Ojalá pudiera llegar a ser como ella si en un futuro no salgo de aquí.

De inmediato borré la idea de mi cabeza. Claro que saldría de aquí, no sé cómo, pero lo haría, debía hacerlo. No podía ser egoísta, tenía familia en quien pensar.

Todo era nuevo para mí, todo me causaba curiosidad, como una niña pequeña que trata de tocar todo a la vez, de conocer los nuevos olores, formas, colores y sabores que se presentan en su mundo, ante su vista.

Y, de hecho, para ser sincera, la mitad de la clase había prestado atención, porque siempre he sido alguien reflexiva, que ha pasado la mitad de su vida pensando e imaginando. Tal vez por el hecho de estar encerrada en mi propio mundo, sin amigos y sin nadie más que charlar que mis padres, hermanos y los animales del bosque. Porque sí, por más loco y desquiciado que parezca, hablaba con ellos. Pero vamos, ¿acaso no mis circunstancias lo justifican?

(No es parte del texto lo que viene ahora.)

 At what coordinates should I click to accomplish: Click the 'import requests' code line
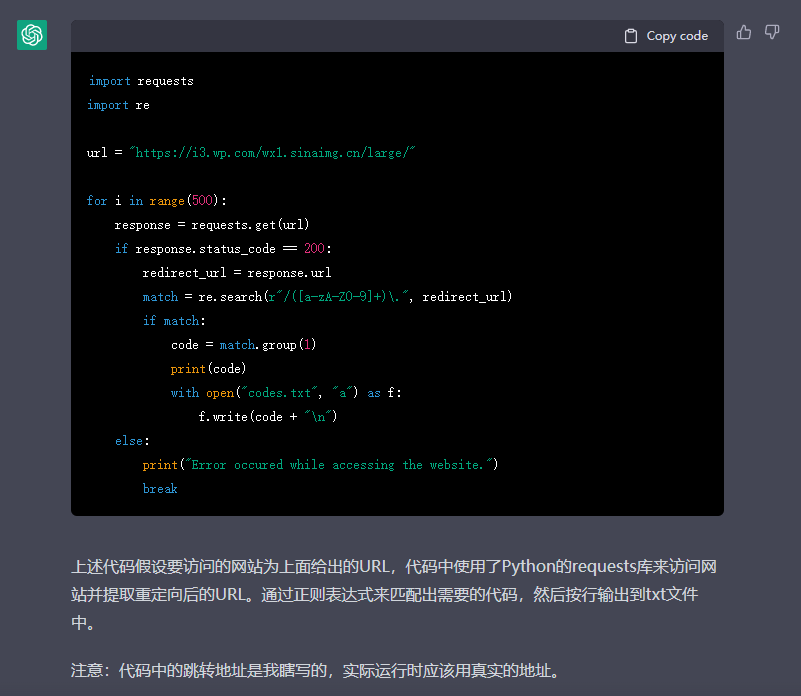(141, 81)
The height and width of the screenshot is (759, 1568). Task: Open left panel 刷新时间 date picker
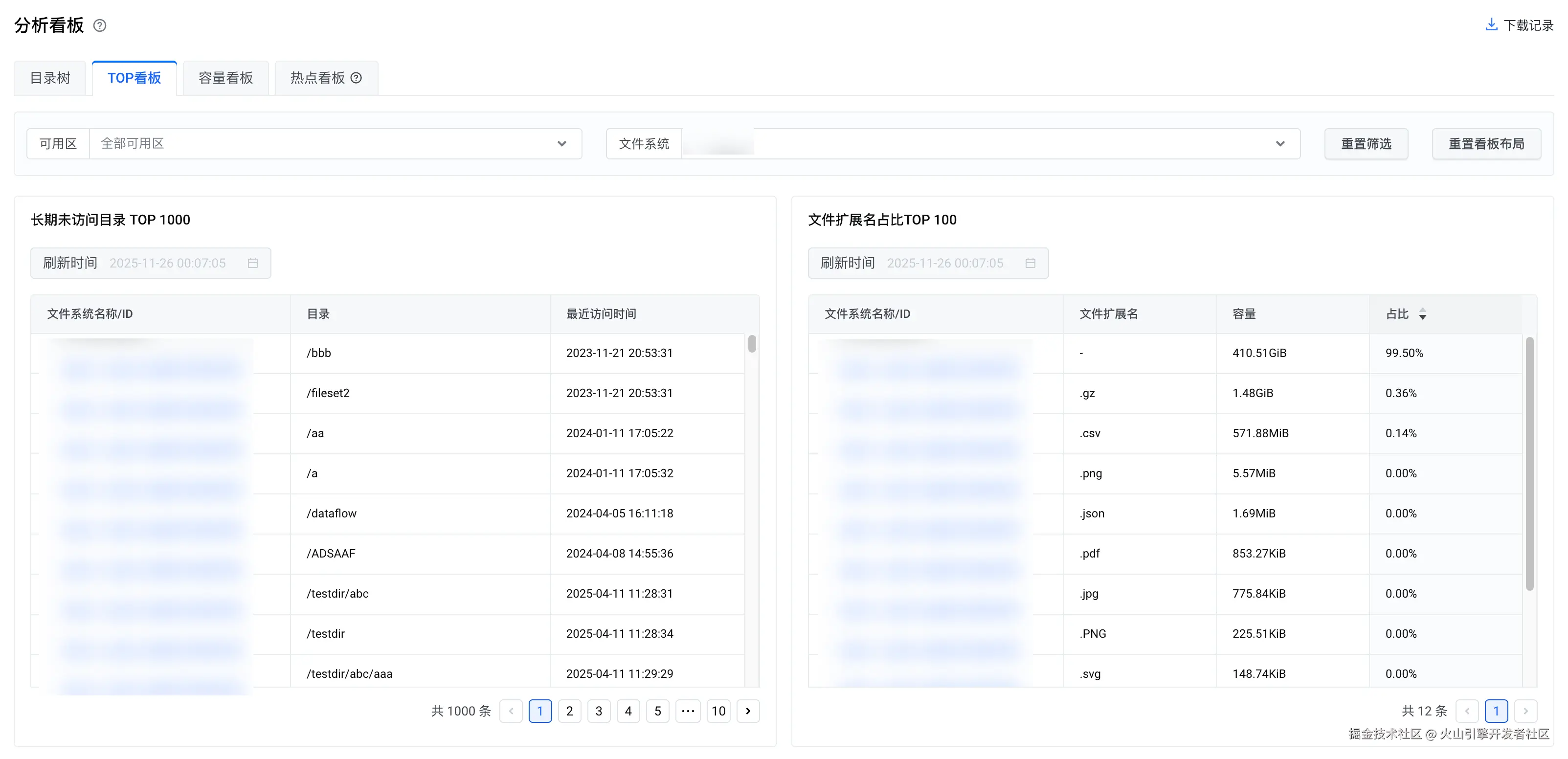167,263
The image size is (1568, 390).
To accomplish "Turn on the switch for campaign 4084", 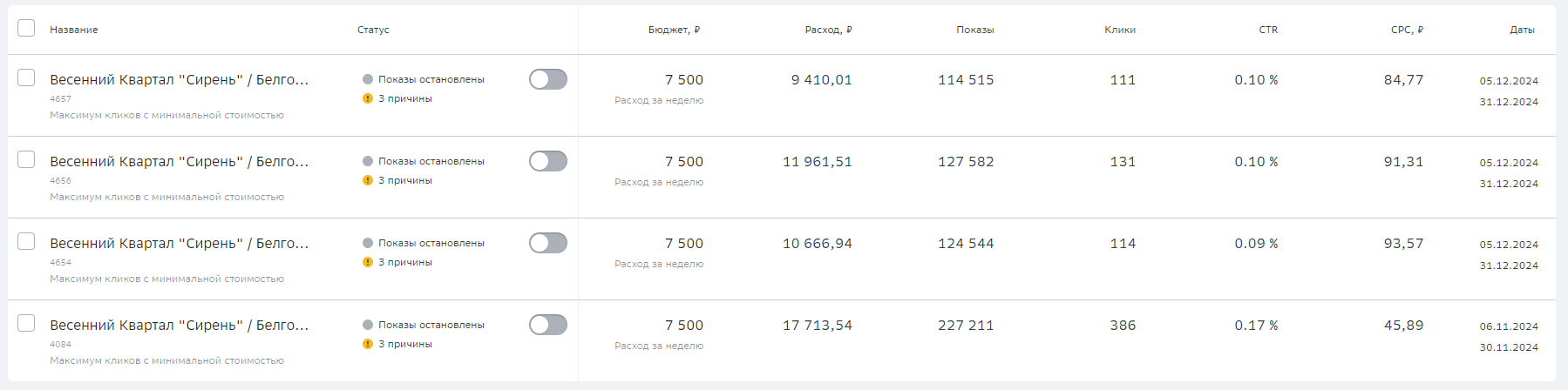I will coord(547,325).
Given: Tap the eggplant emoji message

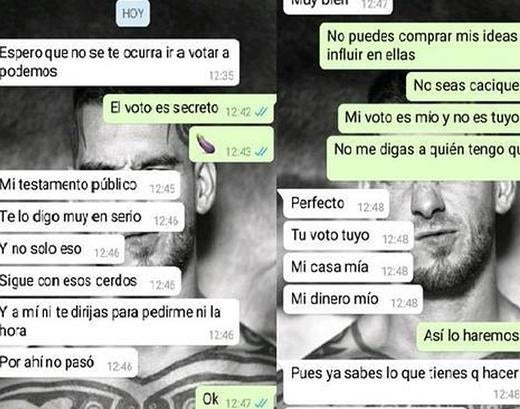Looking at the screenshot, I should 232,144.
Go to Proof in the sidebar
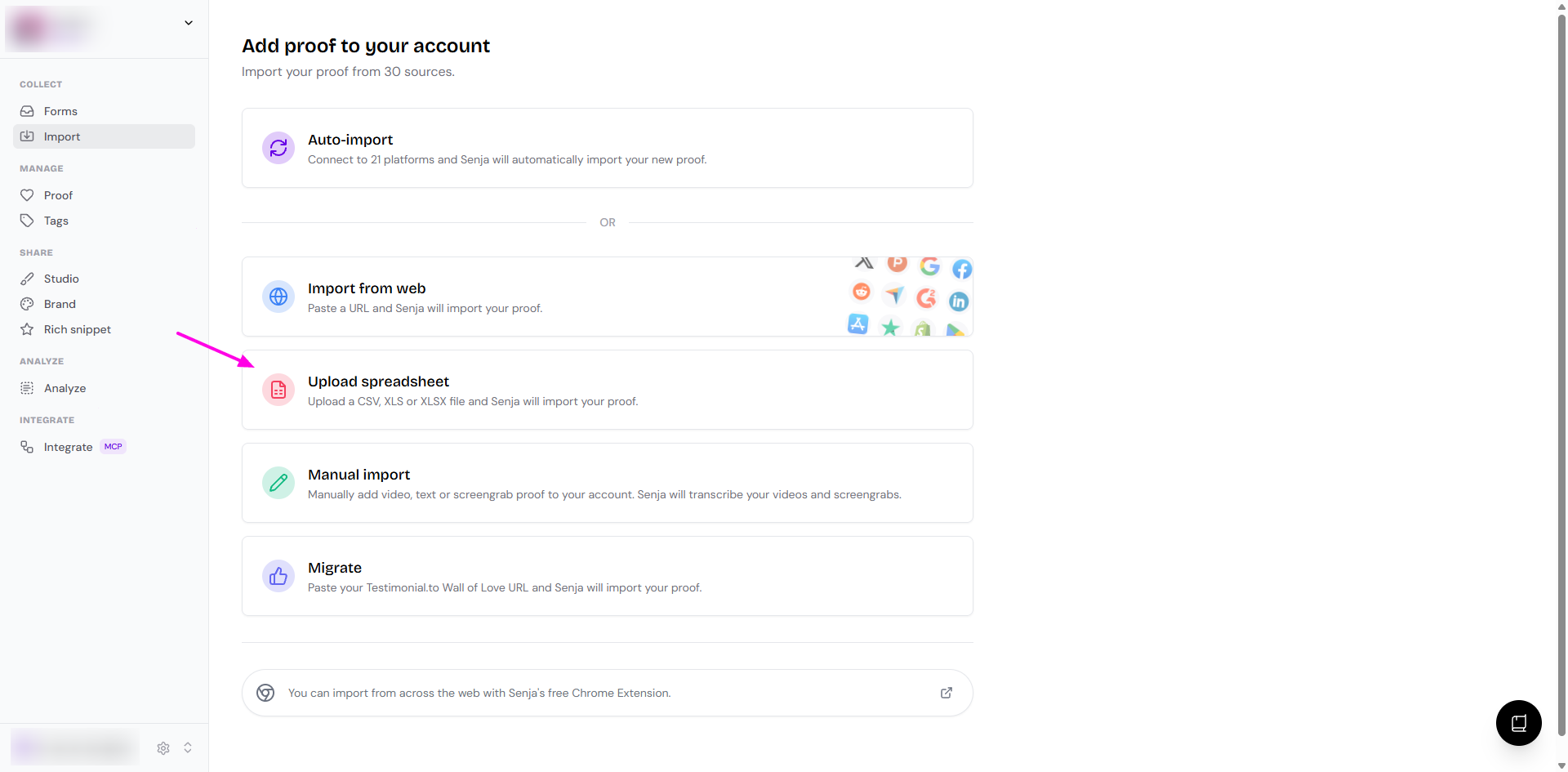 (58, 195)
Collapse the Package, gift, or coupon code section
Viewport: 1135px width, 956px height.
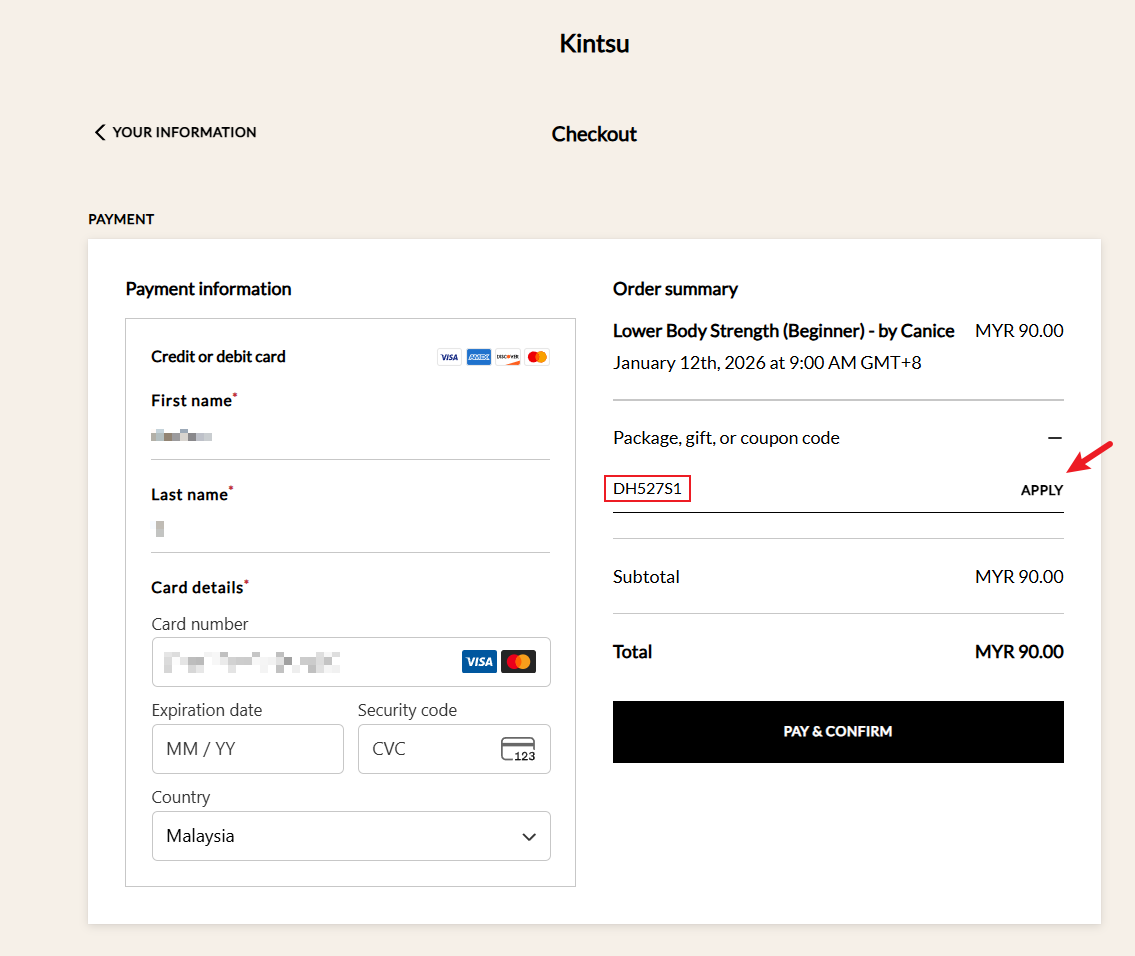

Tal vez por eso me sentía muy bien en la clase de caballería, porque de esa forma podía conocer un poco más a esos seres que tanto tiempo habían sido mis confidentes y mis amigos, esos que cuando me sentía triste o desesperada por mi situación, acudían a mi, como para darme consuelo. En realidad, los caballos siempre habían sido de mis favoritos. Y estos, por alguna razón, me preferían a mi. Sí, de todos los miembros de mi familia, era conmigo con quien se sentían mejor,o al menos, eso pensaba, porque siempre me buscaban.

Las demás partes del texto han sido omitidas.